Across the listing below, how many lines contain the string "left"? Only the number is needed.

=== PROVIDED RECORDS ===

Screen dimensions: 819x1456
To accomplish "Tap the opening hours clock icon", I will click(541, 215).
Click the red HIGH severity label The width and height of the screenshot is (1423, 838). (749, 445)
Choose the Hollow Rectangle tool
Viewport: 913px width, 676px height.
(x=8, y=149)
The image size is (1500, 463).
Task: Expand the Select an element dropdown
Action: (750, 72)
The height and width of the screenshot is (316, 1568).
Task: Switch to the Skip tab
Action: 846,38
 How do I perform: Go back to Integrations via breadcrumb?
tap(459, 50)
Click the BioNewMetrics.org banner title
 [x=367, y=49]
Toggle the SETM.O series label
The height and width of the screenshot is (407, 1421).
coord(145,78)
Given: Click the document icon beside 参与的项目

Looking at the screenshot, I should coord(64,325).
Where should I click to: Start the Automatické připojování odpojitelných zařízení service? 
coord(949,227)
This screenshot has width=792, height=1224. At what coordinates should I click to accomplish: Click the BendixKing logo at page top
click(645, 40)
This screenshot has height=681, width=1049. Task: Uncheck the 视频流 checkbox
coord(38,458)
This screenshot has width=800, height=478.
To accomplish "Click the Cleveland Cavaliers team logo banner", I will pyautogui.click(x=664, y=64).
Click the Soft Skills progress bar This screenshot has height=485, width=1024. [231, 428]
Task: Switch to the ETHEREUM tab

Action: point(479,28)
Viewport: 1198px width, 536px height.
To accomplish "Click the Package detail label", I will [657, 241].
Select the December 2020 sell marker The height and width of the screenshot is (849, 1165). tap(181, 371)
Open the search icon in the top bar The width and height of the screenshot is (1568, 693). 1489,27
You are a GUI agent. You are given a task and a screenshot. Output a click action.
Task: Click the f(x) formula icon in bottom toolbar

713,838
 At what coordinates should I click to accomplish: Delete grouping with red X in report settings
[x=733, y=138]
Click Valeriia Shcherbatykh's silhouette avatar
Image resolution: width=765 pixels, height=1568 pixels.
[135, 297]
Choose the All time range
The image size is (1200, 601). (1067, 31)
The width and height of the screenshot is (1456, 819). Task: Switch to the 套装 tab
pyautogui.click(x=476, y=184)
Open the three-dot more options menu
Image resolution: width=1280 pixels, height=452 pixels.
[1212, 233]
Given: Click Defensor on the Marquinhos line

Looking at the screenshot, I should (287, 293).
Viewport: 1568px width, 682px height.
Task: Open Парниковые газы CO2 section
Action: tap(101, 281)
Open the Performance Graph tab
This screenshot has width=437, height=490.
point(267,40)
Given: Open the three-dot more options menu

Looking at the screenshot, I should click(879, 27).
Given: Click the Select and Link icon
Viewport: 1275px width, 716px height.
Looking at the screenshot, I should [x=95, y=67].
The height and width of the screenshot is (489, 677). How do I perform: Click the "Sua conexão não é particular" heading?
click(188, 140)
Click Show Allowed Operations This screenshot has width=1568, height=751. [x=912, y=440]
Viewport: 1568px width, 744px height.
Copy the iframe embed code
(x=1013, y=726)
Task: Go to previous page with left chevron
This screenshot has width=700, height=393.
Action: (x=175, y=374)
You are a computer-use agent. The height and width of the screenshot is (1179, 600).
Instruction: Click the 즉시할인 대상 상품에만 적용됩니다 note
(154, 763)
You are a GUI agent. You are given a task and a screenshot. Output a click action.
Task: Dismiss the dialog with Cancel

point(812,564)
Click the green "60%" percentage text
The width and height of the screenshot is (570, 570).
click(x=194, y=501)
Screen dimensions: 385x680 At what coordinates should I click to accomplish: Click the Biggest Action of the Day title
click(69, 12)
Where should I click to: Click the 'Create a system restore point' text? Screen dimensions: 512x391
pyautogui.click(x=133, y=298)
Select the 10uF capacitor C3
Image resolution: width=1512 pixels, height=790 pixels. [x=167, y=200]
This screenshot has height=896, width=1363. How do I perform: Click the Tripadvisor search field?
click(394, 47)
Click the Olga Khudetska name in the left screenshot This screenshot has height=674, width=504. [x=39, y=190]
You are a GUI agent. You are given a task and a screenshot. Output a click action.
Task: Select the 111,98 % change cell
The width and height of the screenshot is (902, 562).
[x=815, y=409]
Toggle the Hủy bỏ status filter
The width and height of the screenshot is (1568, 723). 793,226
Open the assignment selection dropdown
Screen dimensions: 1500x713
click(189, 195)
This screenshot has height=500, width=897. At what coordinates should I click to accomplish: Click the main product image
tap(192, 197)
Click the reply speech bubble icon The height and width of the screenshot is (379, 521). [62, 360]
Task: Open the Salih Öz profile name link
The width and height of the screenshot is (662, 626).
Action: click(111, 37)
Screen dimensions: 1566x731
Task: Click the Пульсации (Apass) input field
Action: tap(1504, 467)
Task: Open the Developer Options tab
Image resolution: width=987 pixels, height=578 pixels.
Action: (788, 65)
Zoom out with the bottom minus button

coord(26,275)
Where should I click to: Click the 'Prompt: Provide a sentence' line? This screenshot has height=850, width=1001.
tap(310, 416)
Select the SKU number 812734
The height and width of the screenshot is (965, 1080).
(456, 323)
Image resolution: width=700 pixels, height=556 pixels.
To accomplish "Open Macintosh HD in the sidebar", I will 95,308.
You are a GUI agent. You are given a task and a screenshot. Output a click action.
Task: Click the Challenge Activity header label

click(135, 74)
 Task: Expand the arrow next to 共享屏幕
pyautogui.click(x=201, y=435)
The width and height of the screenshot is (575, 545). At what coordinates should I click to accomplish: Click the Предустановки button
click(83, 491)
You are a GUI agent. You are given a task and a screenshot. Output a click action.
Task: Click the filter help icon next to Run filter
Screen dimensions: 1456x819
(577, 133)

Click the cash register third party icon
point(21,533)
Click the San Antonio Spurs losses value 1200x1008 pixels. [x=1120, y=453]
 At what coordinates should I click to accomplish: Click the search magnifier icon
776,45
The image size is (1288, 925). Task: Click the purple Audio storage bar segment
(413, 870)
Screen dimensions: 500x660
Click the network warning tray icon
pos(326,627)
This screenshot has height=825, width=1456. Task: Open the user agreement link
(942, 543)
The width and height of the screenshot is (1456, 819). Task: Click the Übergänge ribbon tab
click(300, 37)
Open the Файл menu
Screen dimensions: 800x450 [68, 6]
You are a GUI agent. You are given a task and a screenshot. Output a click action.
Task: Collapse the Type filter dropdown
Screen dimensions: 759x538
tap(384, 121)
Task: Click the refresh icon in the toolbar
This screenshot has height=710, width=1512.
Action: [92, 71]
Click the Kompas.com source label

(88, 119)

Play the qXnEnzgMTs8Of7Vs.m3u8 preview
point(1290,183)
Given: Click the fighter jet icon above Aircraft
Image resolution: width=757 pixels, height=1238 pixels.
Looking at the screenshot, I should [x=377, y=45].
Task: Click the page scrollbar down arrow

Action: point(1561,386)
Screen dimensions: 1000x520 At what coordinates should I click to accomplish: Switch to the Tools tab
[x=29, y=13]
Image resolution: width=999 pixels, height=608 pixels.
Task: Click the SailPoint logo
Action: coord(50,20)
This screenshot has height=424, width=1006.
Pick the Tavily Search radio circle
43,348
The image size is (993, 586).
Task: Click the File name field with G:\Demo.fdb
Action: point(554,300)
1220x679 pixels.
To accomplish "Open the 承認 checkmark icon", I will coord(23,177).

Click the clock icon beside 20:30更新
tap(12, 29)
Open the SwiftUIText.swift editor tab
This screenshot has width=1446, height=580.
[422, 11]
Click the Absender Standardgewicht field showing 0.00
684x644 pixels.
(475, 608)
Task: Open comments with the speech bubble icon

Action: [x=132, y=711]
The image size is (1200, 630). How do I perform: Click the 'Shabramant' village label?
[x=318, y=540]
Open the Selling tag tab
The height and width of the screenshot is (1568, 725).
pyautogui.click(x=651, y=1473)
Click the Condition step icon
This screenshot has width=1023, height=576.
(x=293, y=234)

===

EXPECTED OUTPUT
2